We have rolled back last week’s GPT‑4o update in ChatGPT so people are now using an earlier version with more balanced behavior. The update we removed was overly flattering or agreeable—often described as sycophantic.
We are actively testing new fixes to address the issue. We’re revising how we collect and incorporate feedback to heavily weight long-term user satisfaction and we’re introducing more personalization features, giving users greater control over how ChatGPT behaves.
We want to explain what happened, why it matters, and how we’re addressing sycophancy.
In last week’s GPT‑4o update, we made adjustments aimed at improving the model’s default personality to make it feel more intuitive and effective across a variety of tasks.
When shaping model behavior, we start with baseline principles and instructions outlined in our Model Spec(opens in a new window). We also teach our models how to apply these principles by incorporating user signals like thumbs-up / thumbs-down feedback on ChatGPT responses.
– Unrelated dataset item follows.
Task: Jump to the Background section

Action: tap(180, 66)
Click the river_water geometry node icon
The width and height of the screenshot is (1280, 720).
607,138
However, in this update, we focused too much on short-term feedback, and did not fully account for how users’ interactions with ChatGPT evolve over time. As a result, GPT‑4o skewed towards responses that were overly supportive but disingenuous.
ChatGPT’s default personality deeply affects the way you experience and trust it. Sycophantic interactions can be uncomfortable, unsettling, and cause distress. We fell short and are working on getting it right.
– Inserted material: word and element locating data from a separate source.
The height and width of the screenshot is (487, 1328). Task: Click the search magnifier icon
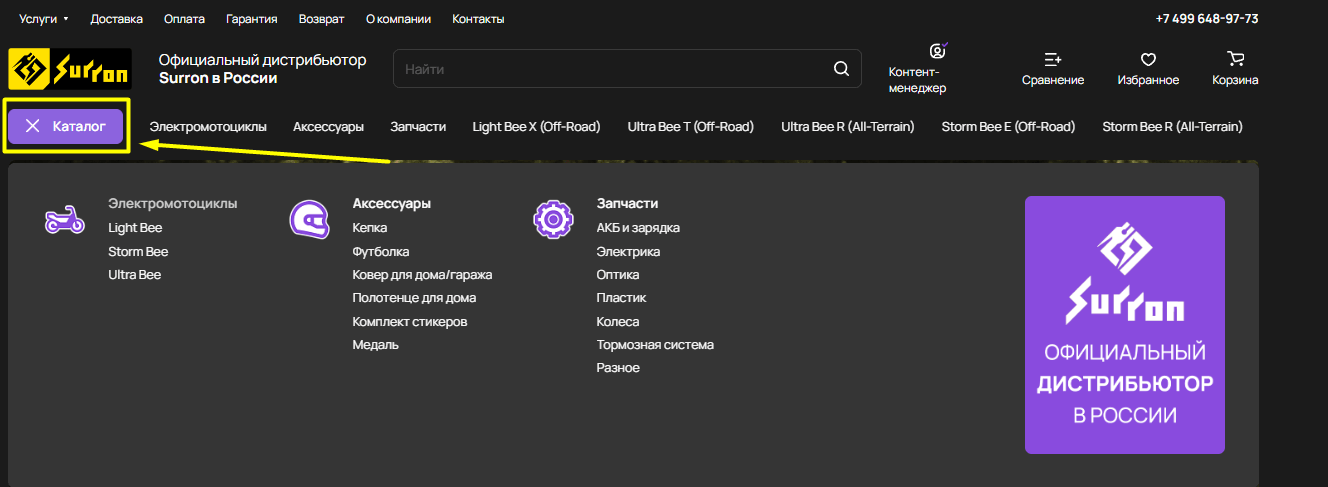click(841, 69)
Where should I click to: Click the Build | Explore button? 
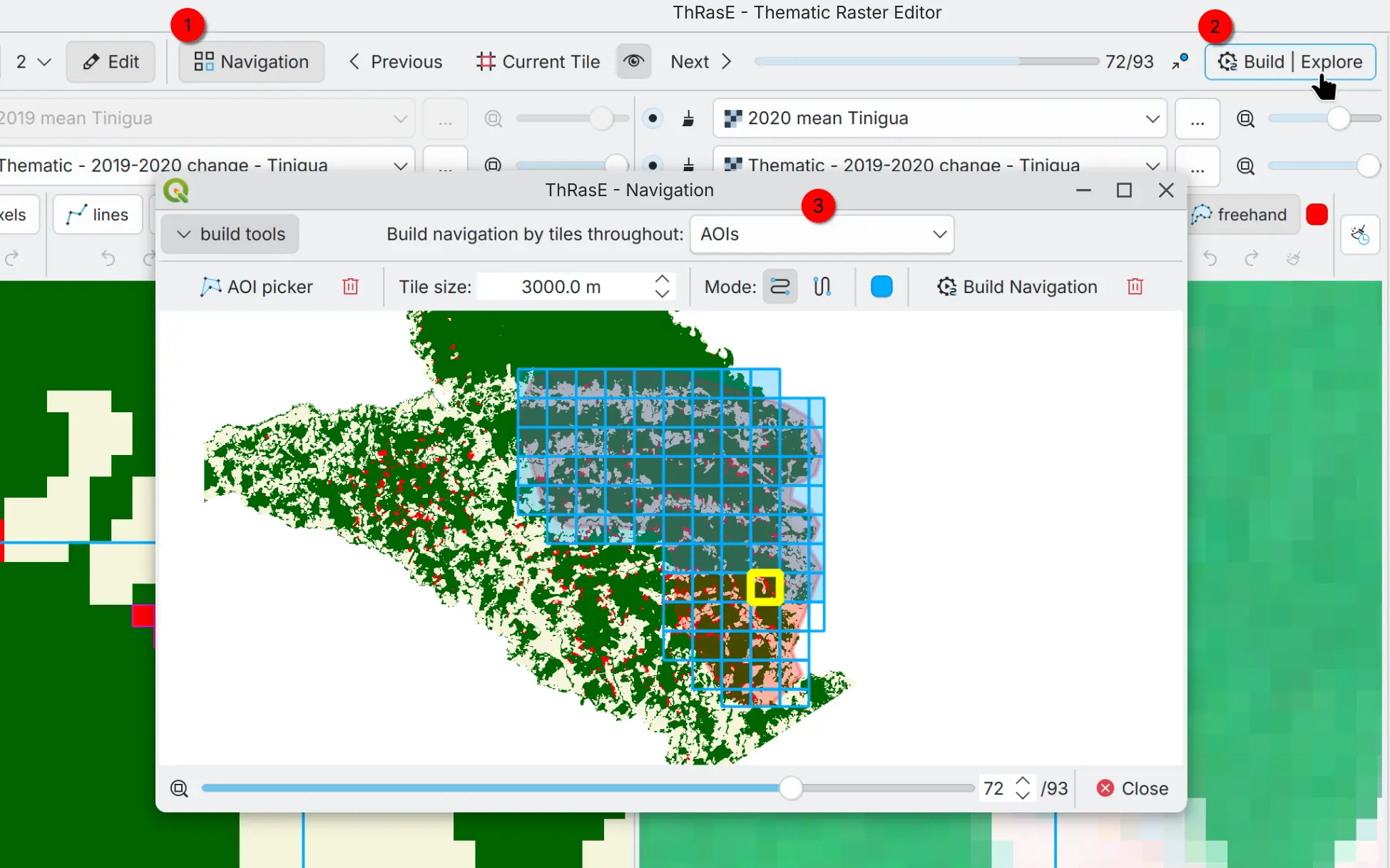pyautogui.click(x=1289, y=61)
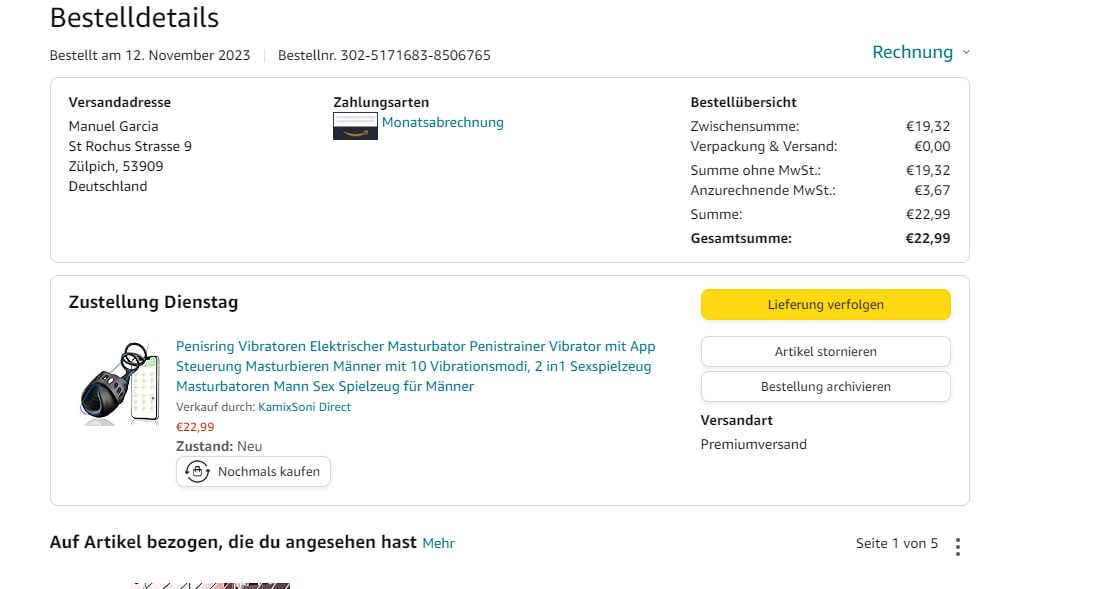
Task: Click the buy-again cart icon
Action: tap(197, 472)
Our goal is for ChatGPT to help users explore ideas, make decisions, or envision possibilities.
We designed ChatGPT’s default personality to reflect our mission and be useful, supportive, and respectful of different values and experience. However, each of these desirable qualities like attempting to be useful or supportive can have unintended side effects. And with 500 million people using ChatGPT each week, across every culture and context, a single default can’t capture every preference.
## How we’re addressing sycophancy
Beyond rolling back the latest GPT‑4o update, we’re taking more steps to realign the model’s behavior:
We also believe users should have more control over how ChatGPT behaves and, to the extent that it is safe and feasible, make adjustments if they don’t agree with the default behavior.
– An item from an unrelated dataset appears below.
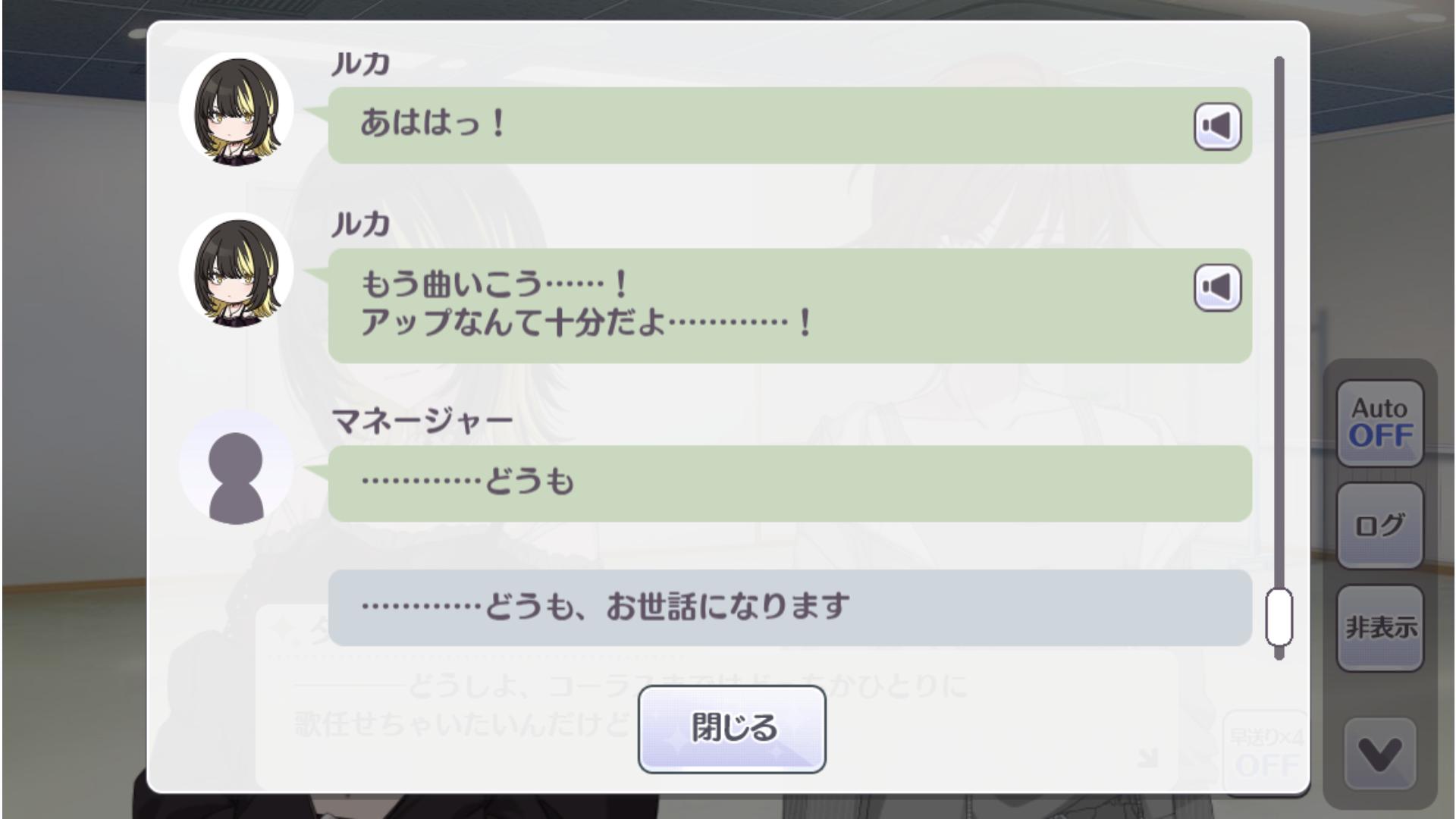This screenshot has height=819, width=1456.
Task: Close the log with 閉じる button
Action: pos(732,729)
Today, users can give the model specific instructions to shape its behavior with features like custom instructions. We're also building new, easier ways for users to do this. For example, users will be able to give real-time feedback to directly influence their interactions and choose from multiple default personalities.
And, we’re exploring new ways to incorporate broader, democratic feedback into ChatGPT’s default behaviors. We hope the feedback will help us better reflect diverse cultural values around the world and understand how you'd like ChatGPT to evolve—not just interaction by interaction, but over time.
We are grateful to everyone who’s spoken up about this. It’s helping us build more helpful and better tools for you.